He remained for the rest of his life on the most intimate and affectionate terms with the court, and there is no evidence that he abused his position in any way. He was not, however, above flattering his royal pupils on occasion, for he could scarcely have believed himself, when he attributed to Marcus the abilities of the great Julius or to Lucius the military genius of a Marius or a Vespasian. Still at times he could tell Marcus some home truths, and at all events impressed both his charges with his sincerity and love of truth.[1] It was more excusable in Marcus to overrate, as he did, Fronto's oratorical gifts, and to set him beside Cato, Gracchus, Sallust, and Cicero, asserting that he alone of present-day orators talked Latin.[2]

When the time came for Fronto to receive a provincial appointment, the lot gave him Asia. He made preparations to take up his duties there, but a more than usually serious attack of illness supervened, and he was obliged to beg off his appointment.

His political life being now ended, Fronto devoted his remaining years to his profession of eloquence and to literature.
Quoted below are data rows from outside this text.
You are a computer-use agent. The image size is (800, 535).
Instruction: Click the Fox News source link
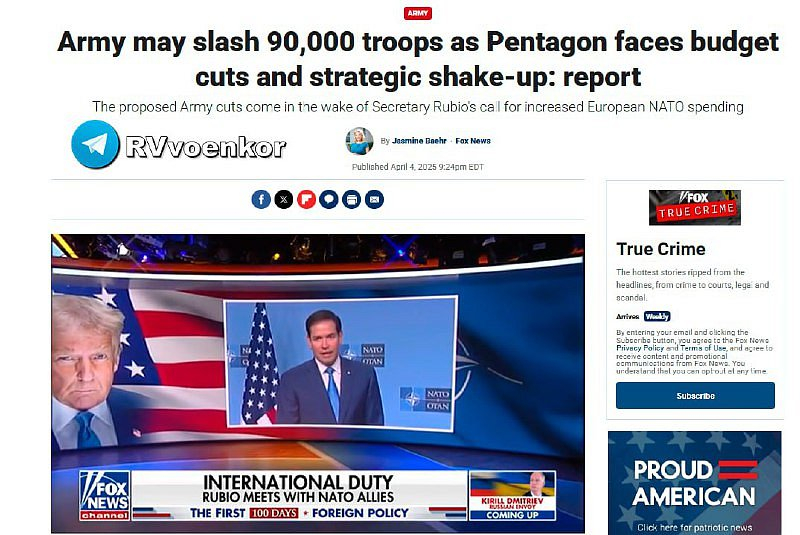pos(473,141)
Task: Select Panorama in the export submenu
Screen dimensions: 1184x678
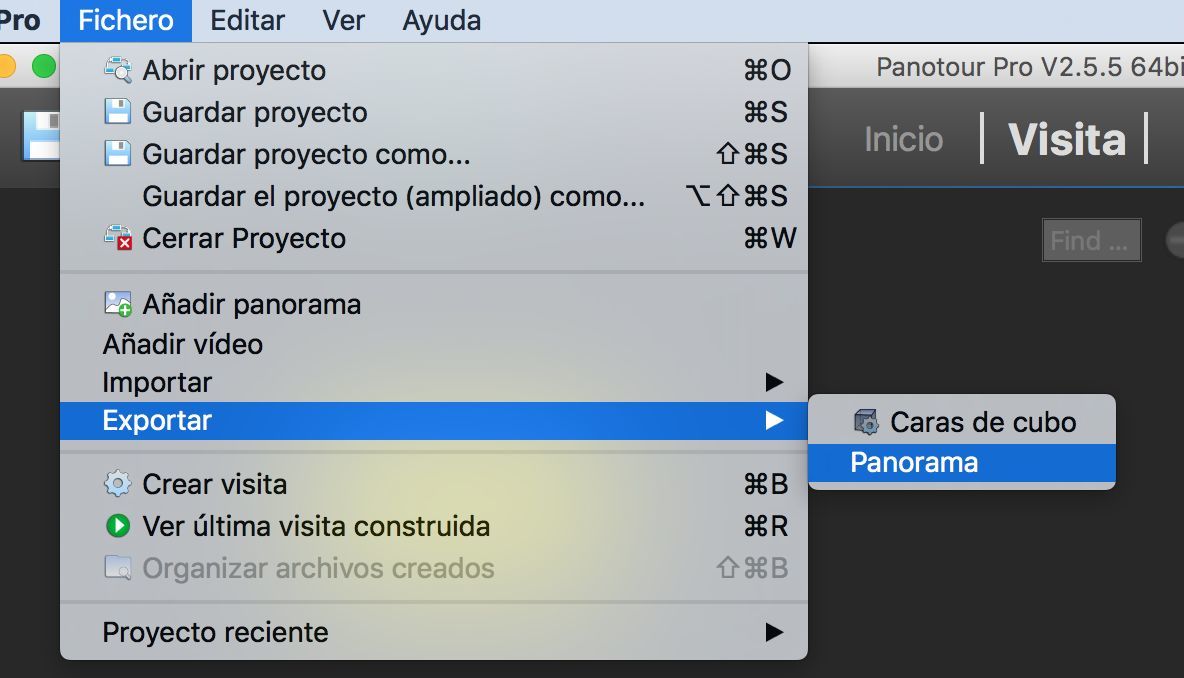Action: (961, 463)
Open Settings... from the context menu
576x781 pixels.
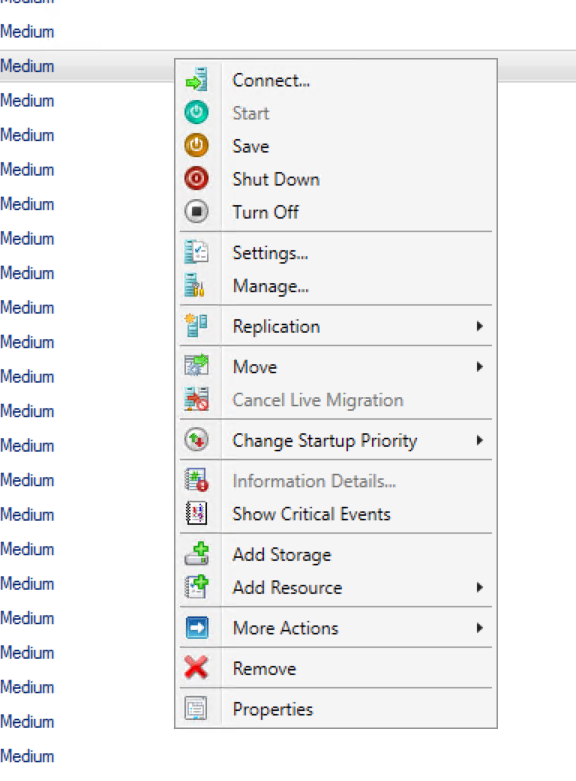[336, 253]
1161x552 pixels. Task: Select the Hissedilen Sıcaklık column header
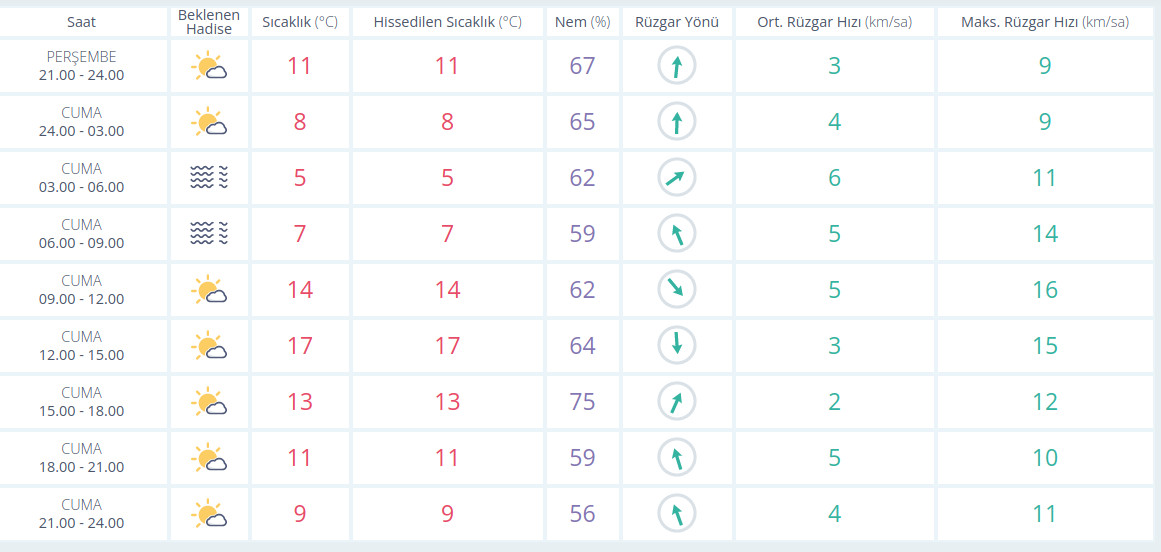pos(447,22)
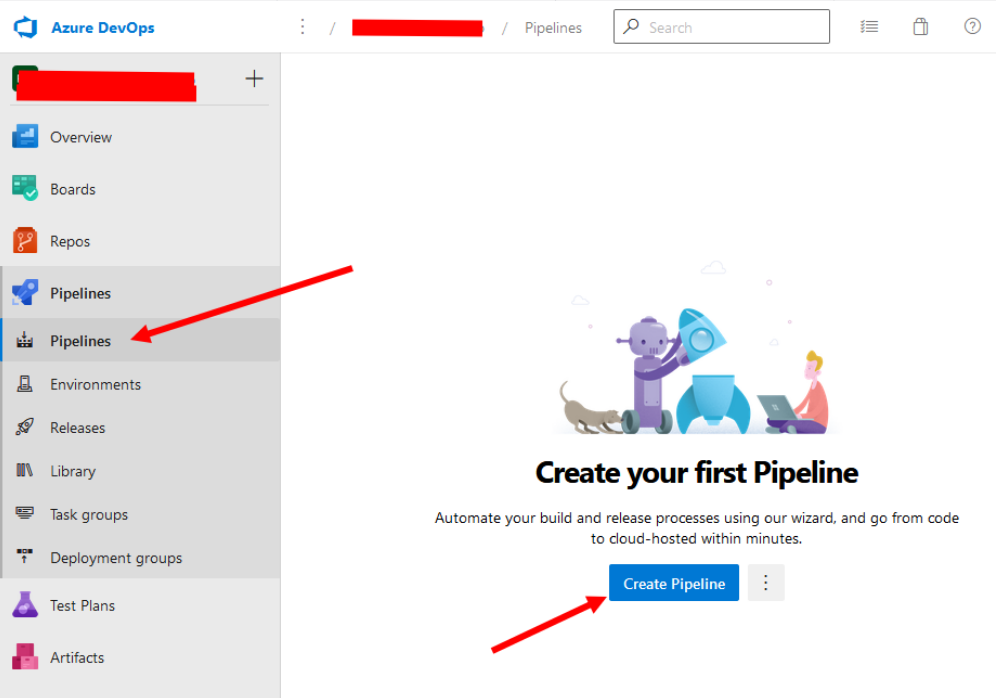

Aulus Gellius[3] gives us a picture of him as one of the recognized leaders in the intellectual salons of the time, where questions of literature and archaeology were habitually discussed. He is there seen surrounded by all the great authors

  1. Ad M. Caes. iii. 12, Ad Verum, ii. 2 (verique amorem).
  2. Ad M. Caes. ii. 13; Ad Ant. i. 4.
  3. Noctes Atticae, ii. 26, xiii. 23, xix. 8, 10, 13.